[Text and element pointing records]
## start
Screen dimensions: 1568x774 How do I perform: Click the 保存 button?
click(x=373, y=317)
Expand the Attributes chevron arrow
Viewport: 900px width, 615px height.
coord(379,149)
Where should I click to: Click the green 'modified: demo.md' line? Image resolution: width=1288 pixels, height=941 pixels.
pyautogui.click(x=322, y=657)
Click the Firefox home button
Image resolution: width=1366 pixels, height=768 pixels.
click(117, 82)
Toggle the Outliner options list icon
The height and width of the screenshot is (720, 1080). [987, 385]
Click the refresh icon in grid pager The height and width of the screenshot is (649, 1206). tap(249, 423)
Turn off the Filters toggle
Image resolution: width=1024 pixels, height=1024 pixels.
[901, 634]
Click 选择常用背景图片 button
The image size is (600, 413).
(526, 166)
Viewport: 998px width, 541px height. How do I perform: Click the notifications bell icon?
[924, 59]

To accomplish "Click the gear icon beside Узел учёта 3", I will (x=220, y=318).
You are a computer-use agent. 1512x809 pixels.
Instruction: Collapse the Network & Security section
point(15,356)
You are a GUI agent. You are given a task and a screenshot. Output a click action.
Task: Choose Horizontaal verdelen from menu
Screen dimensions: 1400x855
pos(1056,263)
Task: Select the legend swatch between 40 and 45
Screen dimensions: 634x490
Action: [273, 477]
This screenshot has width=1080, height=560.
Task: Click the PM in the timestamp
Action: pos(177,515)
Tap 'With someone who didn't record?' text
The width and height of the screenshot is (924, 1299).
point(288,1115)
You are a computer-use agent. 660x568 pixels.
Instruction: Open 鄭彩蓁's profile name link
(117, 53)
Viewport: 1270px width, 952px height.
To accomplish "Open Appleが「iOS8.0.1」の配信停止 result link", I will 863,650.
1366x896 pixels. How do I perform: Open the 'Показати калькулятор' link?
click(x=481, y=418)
## end
**Requirements:** Can you output every line of the data above, reproducing each one without any change?

**Expected output:**
Screen dimensions: 1568x774 How do I perform: Click the 保存 button?
click(x=373, y=317)
Expand the Attributes chevron arrow
Viewport: 900px width, 615px height.
coord(379,149)
Where should I click to: Click the green 'modified: demo.md' line? Image resolution: width=1288 pixels, height=941 pixels.
pyautogui.click(x=322, y=657)
Click the Firefox home button
Image resolution: width=1366 pixels, height=768 pixels.
click(117, 82)
Toggle the Outliner options list icon
The height and width of the screenshot is (720, 1080). [987, 385]
Click the refresh icon in grid pager The height and width of the screenshot is (649, 1206). tap(249, 423)
Turn off the Filters toggle
Image resolution: width=1024 pixels, height=1024 pixels.
[901, 634]
Click 选择常用背景图片 button
The image size is (600, 413).
(526, 166)
Viewport: 998px width, 541px height. How do I perform: Click the notifications bell icon?
[924, 59]

To accomplish "Click the gear icon beside Узел учёта 3", I will (x=220, y=318).
You are a computer-use agent. 1512x809 pixels.
Instruction: Collapse the Network & Security section
point(15,356)
You are a GUI agent. You are given a task and a screenshot. Output a click action.
Task: Choose Horizontaal verdelen from menu
Screen dimensions: 1400x855
pos(1056,263)
Task: Select the legend swatch between 40 and 45
Screen dimensions: 634x490
Action: [273, 477]
This screenshot has width=1080, height=560.
Task: Click the PM in the timestamp
Action: pos(177,515)
Tap 'With someone who didn't record?' text
The width and height of the screenshot is (924, 1299).
point(288,1115)
You are a computer-use agent. 660x568 pixels.
Instruction: Open 鄭彩蓁's profile name link
(117, 53)
Viewport: 1270px width, 952px height.
To accomplish "Open Appleが「iOS8.0.1」の配信停止 result link", I will 863,650.
1366x896 pixels. How do I perform: Open the 'Показати калькулятор' link?
click(x=481, y=418)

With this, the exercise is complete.